POLE SAWS, HAND SAWS & FOLDING SAWS
A number of years ago, the tree care industry began embracing Japanese made saws that have teeth with no “set” (or TRI EDGE), that cut on the pull stroke, and left a very smooth finish on the wood that they cut. (“Tri-Edge” is where the back and front of each saw tooth is sharpened as well as another bevel on the cutting tip of the tooth itself, for a total of three beveled edges. Tri Edge blades have no set to the teeth, resulting in a narrower kerf and overall quicker and smoother cut.) You can opt for the Silky brand, the pinnacle at the moment, and while paying top dollar, you will not likely be disappointed.
What follows are reviews of some of the alternatives that I have used.
Included are some modifications to the “pole” use that I would recommend to anyone invested in caring for woody plants of any size.
An arborist friend reminded me to not extend my reach too far when using a pole saw. Basically, don’t move too far out from what would be your shoulder width when sawing. Overtime, avoiding this simple rule could lead to rotator cuff injury.
SAMURAI. There are loyal devotees of this brand, but it just doesn’t get the overall praise that Silky does. At a much lower cost, they fit the bill for the average consumer, and are of a much higher quality than those found at most local retailers. Samurai also fills a niche, for when you want to make a flush cut at ground level, cut some rotting timber or just don’t want to risk dulling a more expensive saw blade that you would be depending on, when you are balancing high up in a tree. I cleared out some dying alder recently and found this ICHIGEKI model to be quite effective. With a lower upfront cost, compared to a Silky, (I paid about $30), I was more at ease about possibly damaging it. (A pricier model, the ICHIBAN, sells for around $60, has a thinner, tapered blade and cuts more quickly and smoothly). The scabbard for this model is poorly designed. The saw fits loosely in it and needs monitoring for that reason, but it is the cutting performance that I am interested in, and I find that to be adequate. It does leave a coarser finish than others but that’s a trade off for its aggressiveness.
Both of these outfits carry an extensive selection of the Samurai brand. Visit either of them if you feel a need to be mesmerized by the product line.
ARBsession.com in DePere, Wiscomsin.
Bishop Co. , in Whittier California.
This FELCO Model 60 saw was my introduction to the new Japanese style blades. It was easy to climb into a tree with it stuffed in a back pocket, and the slight profile helped to remove branches that formed a narrow crotch angle. It made such incredibly smooth and fine cuts, that I sometimes carried it in my tool pouch to use as a plane, when I did some carpentry work. Seriously, this saw would shave wood like no other. Early on, there weren’t many other choices available but I didn’t like the high cost of a replacement blade and at some point felt the quality had shifted. Then I discovered that STIHL marketed a blade that fit, at a more reasonable price. Now after many years and blade changes, it is still serviceable, but I have mostly swapped it out for a slightly longer saw. This one is 6” long.

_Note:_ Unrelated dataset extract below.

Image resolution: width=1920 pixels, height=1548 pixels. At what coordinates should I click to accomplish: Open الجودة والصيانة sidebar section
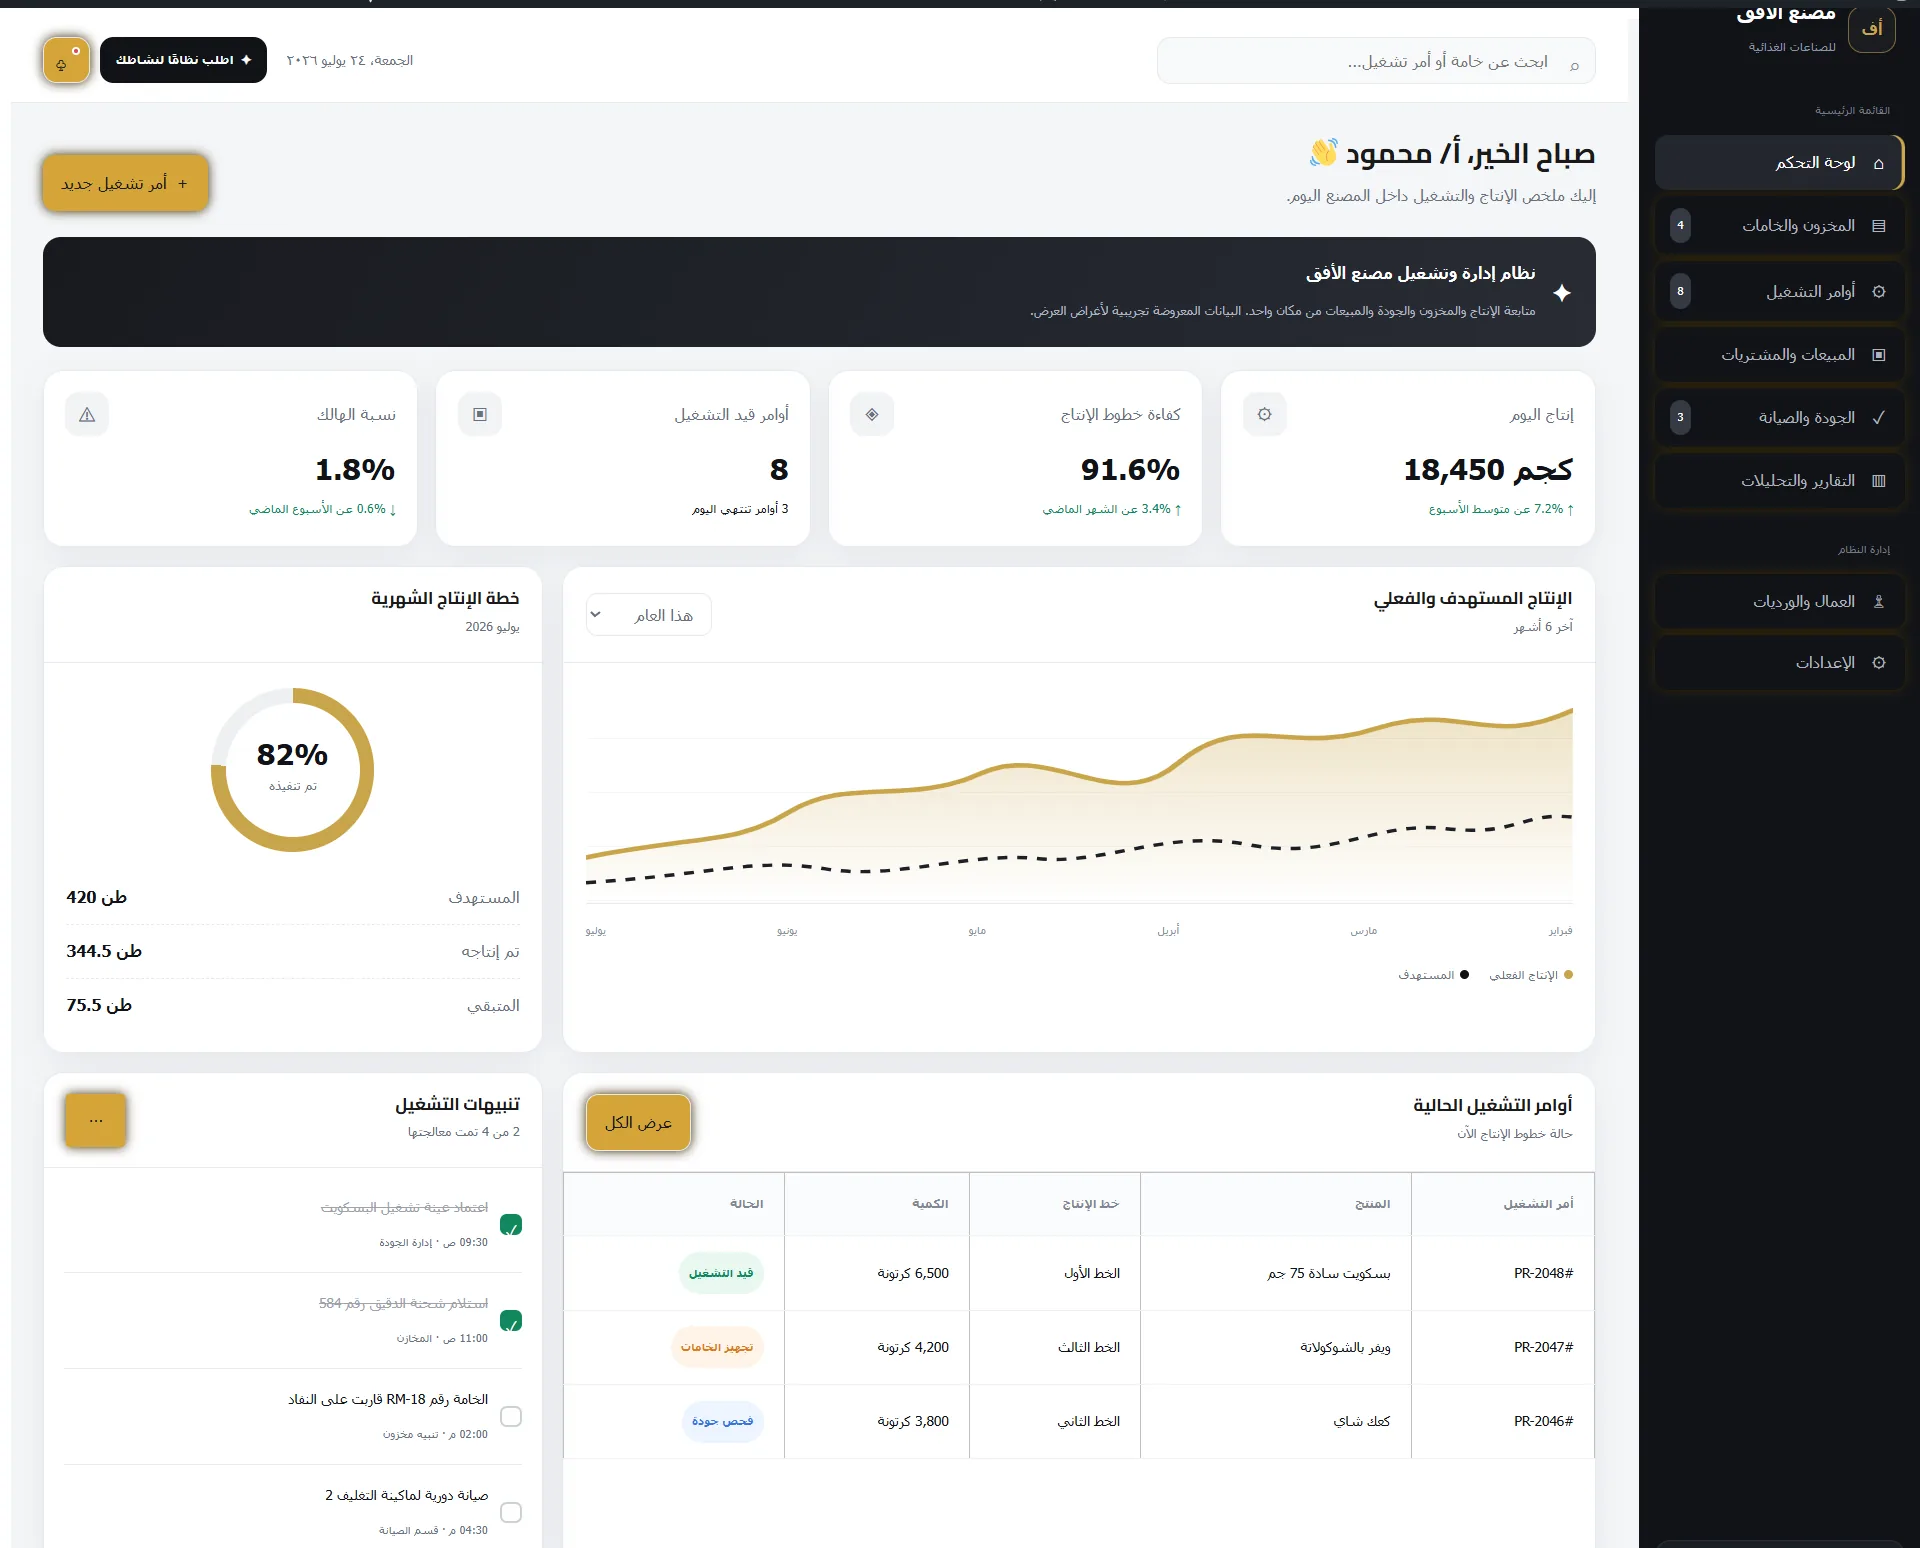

I misplaced two folding hand saws in recent months. I really like the convenience of carrying this type of saw in a back pocket, tool pouch or a backpack. I have been considering trying brands other than the Felco/Stihl or Corona models that I am familiar with. I have also avoided buying a Fiskars, or, at the other spectrum, a Silky. This particular purchase was an impulse buy, from a trip to Viking Lumber In Belfast. What follows is a crusty curmudgeonly review of this saw:
This saw is made in Japan. I have a great respect for the quality of saws coming out of Japan. The knockoffs, coming from Korea, Vietnam and China, seem to deteriorate, in that order.
The price was comparable to that of another replacement Corona, about $24.
The handle is probably heavier than it needs to be, but this is marketed as a multipurpose saw, so for the construction industry, the extra heft is a selling point.
There’s a ring at the bottom of the handle that helps to secure the blade closed, and could serve to help hang up the saw while climbing. I find that this makes it a little awkward to open and return to that locking position
While it locks securely into the open position, I have found it a little difficult to close, sometimes missing the slot that it needs to nest in. This occurs because the blade is thin and flexible. Having to fumble one handed in order to close this saw, while up in a tree, doesn’t appeal to me.
After opening it slightly, it will swing out and lock in place, with a quick snap of the wrist. I find that to be handy.
Adequate cutting performance is what most people would seek in a saw like this.
The (9 Teeth Per Inch) tooth pattern is less coarse than what I am used to. This makes for a less aggressive cut. While slower in action, it should work for most people.
The smoothness of the finished cut is less than what I anticipated from a blade like this. My original Felco, would leave an appearance, as if the wood was planed. With it also being stiffer, I could use it like a plane, and shave off an area that needed trimming, when used for carpentry.
Straight blades like these are handy for removing branches growing close together, like narrow “v” crotches. I will continue to carry something comparable while working around trees.
This particular saw will get passed along to my son for woodworking.